After Neoliberalism?   /   Spring 2025   /    Book Reviews

Fragments for the End of Life

Ars Moriendi for the Twenty-first Century

Justin Hawkins

“Triumph over Impatience” (detail) from Ars Moriendi (The Art of Dying), fifteenth century; Science History Images/Alamy Stock Photo.

It is easy for me to imagine what I did not see with my own eyes: that my grandmother, not known for her acquiescence in living, displayed no tranquility in dying; that though she was baptized and had received the Eucharist throughout her life, those lifelong graces apparently did not comfort her as death approached. When it became clear to all around her hospital bed that death was coming, that her insistent protestations she would soon return home were illusory and nonsensical, my father said, “Mom, this is the end. Can we spend these moments reaffirming our love for each other and looking forward to a happy reunion in the future?” She refused. She was going home, she said—not to some celestial city but to the suburbs of Philadelphia. There was no commending her spirit into the hands of God or anyone else. Stubborn in life, she was intransigent in death. Death was indifferent to her stubbornness, of course, and took her anyway.

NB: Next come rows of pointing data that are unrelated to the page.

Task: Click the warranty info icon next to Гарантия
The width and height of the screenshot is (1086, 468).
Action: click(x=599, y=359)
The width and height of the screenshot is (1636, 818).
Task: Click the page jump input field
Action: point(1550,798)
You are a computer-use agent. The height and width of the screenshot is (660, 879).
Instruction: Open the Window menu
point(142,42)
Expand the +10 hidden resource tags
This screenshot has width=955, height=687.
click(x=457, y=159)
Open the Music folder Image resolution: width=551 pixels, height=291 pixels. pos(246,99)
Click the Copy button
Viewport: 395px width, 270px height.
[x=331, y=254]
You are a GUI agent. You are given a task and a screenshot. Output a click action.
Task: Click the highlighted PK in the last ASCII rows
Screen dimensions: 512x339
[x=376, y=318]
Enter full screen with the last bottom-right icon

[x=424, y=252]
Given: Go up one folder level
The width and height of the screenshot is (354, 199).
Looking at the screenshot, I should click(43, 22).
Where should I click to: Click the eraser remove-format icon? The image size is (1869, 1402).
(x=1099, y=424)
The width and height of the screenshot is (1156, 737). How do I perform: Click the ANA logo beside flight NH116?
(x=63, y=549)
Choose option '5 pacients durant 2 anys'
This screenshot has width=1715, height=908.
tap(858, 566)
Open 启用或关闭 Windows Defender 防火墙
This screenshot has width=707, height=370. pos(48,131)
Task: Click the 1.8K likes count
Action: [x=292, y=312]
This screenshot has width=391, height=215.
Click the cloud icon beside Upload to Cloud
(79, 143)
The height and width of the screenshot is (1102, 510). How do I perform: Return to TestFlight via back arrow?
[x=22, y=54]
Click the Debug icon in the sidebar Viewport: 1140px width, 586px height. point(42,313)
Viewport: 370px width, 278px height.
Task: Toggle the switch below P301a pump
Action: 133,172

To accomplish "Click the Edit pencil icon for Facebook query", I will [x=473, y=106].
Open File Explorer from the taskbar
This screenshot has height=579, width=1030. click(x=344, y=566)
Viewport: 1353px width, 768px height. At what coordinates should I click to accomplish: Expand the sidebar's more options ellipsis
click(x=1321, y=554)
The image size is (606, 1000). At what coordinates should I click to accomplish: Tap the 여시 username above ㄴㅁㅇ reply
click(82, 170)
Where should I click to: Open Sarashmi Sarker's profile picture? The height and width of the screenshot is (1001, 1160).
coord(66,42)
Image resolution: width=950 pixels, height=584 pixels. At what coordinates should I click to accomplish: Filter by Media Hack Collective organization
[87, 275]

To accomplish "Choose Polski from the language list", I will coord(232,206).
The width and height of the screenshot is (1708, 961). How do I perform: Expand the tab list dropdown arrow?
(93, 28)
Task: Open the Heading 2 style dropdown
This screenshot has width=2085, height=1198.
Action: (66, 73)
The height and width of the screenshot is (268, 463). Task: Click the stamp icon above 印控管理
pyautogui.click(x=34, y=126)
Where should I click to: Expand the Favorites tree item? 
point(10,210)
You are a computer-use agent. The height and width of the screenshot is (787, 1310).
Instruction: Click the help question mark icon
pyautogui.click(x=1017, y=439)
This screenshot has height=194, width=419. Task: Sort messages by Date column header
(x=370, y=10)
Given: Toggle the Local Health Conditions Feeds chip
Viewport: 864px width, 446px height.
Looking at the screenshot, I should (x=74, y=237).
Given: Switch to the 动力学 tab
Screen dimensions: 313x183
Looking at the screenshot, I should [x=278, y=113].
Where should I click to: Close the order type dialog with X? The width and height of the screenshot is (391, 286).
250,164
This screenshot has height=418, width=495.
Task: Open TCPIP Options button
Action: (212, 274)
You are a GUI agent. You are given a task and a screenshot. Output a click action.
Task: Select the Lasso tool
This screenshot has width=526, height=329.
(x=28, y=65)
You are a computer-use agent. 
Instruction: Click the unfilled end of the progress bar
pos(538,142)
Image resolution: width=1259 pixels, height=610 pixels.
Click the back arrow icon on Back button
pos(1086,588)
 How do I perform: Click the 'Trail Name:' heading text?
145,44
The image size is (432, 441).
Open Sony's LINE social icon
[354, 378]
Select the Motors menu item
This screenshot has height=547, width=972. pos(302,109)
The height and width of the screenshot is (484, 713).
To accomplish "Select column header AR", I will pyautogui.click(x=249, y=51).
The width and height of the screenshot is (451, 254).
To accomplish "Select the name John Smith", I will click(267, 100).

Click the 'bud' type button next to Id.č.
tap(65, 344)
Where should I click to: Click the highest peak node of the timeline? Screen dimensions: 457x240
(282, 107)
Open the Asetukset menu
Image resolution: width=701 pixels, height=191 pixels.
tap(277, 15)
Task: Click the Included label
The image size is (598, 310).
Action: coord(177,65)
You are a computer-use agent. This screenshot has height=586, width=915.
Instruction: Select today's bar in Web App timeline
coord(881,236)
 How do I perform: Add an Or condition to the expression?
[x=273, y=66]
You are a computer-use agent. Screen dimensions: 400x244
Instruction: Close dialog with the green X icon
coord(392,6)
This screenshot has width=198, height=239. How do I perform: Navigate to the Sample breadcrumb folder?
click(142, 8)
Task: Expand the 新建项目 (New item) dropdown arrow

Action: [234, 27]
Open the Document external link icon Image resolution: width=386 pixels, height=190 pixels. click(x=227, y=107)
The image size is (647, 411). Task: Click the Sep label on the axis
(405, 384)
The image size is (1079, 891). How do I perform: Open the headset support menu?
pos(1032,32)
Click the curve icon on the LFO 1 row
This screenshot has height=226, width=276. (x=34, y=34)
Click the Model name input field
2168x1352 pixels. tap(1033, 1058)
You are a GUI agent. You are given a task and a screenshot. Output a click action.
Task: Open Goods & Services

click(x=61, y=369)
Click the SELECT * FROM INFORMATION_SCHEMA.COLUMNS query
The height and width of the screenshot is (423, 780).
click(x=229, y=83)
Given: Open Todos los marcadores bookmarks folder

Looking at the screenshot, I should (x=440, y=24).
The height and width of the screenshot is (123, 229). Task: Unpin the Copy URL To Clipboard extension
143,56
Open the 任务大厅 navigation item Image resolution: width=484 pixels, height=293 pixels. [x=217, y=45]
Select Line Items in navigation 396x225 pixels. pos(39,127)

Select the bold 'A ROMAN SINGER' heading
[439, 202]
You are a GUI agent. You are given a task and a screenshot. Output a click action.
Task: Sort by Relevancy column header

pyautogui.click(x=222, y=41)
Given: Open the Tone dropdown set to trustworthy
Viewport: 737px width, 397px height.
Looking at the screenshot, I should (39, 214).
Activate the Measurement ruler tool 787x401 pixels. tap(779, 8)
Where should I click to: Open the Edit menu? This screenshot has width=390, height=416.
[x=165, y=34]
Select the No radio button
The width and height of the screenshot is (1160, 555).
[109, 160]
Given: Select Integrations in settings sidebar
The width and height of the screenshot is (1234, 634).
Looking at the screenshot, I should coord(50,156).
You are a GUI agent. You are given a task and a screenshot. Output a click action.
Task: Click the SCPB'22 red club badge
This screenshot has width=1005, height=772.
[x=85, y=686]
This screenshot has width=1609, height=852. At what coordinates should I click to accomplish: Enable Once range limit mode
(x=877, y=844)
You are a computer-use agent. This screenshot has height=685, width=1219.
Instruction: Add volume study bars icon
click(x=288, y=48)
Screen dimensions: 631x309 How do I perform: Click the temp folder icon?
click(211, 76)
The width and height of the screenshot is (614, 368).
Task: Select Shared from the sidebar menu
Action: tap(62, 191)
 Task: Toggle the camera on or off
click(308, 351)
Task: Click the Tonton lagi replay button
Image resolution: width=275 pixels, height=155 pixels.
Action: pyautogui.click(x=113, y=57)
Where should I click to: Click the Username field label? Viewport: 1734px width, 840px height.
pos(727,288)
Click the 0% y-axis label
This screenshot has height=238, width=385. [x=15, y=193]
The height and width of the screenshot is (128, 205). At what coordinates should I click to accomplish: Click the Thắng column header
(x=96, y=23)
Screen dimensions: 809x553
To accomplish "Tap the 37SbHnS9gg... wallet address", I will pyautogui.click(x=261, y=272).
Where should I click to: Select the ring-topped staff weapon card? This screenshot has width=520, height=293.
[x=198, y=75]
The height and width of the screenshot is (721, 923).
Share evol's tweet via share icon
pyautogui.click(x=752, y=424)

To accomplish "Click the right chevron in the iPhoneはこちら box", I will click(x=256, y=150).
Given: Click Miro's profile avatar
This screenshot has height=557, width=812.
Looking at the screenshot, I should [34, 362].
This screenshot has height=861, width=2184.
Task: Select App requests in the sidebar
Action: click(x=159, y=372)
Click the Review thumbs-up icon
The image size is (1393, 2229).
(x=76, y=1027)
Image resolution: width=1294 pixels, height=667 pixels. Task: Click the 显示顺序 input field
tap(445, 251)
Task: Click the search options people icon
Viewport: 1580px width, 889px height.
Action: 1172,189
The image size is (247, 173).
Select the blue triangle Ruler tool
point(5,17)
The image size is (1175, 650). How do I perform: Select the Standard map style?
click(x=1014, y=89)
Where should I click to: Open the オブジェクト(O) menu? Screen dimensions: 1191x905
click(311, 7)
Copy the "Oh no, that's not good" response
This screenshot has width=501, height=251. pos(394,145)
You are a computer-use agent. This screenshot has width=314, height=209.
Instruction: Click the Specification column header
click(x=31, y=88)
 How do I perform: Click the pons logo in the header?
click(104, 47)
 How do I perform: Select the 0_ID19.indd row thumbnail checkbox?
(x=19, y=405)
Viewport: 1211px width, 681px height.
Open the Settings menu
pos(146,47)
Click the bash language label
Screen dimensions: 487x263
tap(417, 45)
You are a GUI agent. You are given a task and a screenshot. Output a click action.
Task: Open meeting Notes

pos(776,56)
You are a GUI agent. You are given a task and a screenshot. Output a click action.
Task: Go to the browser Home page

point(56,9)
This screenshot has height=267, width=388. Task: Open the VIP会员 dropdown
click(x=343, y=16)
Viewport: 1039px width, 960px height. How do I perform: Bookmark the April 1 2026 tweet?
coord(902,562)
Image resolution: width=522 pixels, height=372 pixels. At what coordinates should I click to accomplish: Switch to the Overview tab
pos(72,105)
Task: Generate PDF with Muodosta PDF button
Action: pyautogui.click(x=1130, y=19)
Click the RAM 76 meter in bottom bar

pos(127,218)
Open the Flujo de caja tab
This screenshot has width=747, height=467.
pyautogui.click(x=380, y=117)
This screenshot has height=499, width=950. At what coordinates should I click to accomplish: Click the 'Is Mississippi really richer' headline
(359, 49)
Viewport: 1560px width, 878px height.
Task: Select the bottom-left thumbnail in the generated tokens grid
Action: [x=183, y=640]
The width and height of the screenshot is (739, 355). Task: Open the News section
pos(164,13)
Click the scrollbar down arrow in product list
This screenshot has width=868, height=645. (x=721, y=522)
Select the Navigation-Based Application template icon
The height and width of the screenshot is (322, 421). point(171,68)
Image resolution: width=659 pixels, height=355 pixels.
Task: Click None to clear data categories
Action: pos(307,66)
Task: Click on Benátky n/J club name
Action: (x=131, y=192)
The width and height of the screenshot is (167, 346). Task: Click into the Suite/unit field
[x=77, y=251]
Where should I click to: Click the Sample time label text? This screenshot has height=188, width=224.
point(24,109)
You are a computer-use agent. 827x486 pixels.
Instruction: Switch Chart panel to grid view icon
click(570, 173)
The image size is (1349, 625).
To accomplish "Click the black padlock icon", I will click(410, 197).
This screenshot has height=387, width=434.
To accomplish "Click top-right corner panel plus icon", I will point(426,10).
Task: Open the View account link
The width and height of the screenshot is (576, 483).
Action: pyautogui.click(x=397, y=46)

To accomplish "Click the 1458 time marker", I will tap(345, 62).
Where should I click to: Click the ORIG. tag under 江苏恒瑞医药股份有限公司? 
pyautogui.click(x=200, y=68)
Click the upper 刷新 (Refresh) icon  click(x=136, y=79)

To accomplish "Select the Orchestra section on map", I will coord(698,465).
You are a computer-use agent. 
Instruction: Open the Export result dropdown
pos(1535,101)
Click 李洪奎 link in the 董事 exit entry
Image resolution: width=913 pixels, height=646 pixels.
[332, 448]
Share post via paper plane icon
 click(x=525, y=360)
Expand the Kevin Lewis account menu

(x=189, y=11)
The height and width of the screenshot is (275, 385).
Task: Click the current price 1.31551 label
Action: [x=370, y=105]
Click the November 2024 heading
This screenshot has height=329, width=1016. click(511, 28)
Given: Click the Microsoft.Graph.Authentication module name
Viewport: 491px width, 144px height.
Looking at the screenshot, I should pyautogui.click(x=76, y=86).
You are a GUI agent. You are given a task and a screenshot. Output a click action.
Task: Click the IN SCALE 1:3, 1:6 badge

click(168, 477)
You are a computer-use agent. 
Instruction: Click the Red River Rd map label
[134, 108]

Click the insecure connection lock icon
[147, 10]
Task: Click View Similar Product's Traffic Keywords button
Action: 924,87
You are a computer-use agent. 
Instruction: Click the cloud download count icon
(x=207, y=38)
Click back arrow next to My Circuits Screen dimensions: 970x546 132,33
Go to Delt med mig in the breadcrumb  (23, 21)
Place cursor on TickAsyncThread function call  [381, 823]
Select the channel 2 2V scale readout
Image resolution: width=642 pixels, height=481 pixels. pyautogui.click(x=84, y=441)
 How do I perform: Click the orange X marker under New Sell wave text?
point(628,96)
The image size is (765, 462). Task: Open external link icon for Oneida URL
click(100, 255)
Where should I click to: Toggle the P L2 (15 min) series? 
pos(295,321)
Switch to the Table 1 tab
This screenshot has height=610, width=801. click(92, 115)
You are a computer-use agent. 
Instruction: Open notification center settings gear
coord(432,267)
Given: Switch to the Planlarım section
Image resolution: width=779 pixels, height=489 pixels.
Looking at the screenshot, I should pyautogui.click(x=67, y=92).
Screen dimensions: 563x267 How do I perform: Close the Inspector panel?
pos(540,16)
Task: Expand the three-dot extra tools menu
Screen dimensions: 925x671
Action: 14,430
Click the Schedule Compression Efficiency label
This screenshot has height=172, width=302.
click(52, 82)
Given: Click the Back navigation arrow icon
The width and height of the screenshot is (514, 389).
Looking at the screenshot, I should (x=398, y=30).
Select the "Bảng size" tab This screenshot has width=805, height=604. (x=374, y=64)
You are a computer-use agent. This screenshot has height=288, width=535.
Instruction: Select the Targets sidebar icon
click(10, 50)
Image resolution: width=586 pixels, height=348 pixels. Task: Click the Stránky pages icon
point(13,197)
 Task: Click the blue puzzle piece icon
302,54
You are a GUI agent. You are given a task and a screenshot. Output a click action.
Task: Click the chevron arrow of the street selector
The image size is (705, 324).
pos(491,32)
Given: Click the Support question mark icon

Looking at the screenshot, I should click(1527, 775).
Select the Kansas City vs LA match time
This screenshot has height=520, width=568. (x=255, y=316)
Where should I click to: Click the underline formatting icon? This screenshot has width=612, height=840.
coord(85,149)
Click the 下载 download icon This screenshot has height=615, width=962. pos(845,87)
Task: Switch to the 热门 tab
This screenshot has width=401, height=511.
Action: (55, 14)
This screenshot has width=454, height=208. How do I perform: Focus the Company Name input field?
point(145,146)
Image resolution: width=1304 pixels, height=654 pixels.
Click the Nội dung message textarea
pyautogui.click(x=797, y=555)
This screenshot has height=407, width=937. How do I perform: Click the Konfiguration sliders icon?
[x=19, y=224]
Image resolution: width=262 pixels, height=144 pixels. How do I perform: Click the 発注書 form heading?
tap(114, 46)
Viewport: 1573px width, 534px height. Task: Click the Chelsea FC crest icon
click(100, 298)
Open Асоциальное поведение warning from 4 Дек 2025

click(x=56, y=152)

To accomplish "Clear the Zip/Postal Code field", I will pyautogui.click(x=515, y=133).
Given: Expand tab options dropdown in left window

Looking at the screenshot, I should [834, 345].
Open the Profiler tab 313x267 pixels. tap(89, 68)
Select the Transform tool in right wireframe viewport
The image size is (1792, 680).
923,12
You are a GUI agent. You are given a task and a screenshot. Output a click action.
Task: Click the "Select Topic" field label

There have always been many ways of dying badly. In the late eighteenth century, the devout English writer Samuel Johnson struggled furiously and profanely against his own demise, ordering his surgeon, beyond all hope and reason, to delve deeper with a scalpel to force more senseless bleeding. That was then. Surely things are better now? Not according to theologian and ethicist Travis Pickell, who argues in his new book that the vast array of modern end-of-life technologies have only ended up providing us with even more ways of shuffling off this mortal coil. What Pickell calls “burdened agency” is a particularly modern condition arising from a combination of two factors. First, because we are presented with more choices than ever before, we are obliged to choose more than ever before. Only a century ago, for example, an ailing person simply met death when it came. Now the ailing person must choose whether to undergo exceedingly invasive medical operations, or perhaps hasten death through physician-assisted suicide. Even if one were to reject both of these routes, that itself is a choice with consequences and moral meanings. Where once an elderly person dwindling slowly to death may have stood as an example of resolution and quiet dignity unto the last, now that person is stubbornly choosing to drain the healthcare coffers and drive up insurance premiums for the rest of us, when they could instead have disqualified themselves from life and saved society the burden.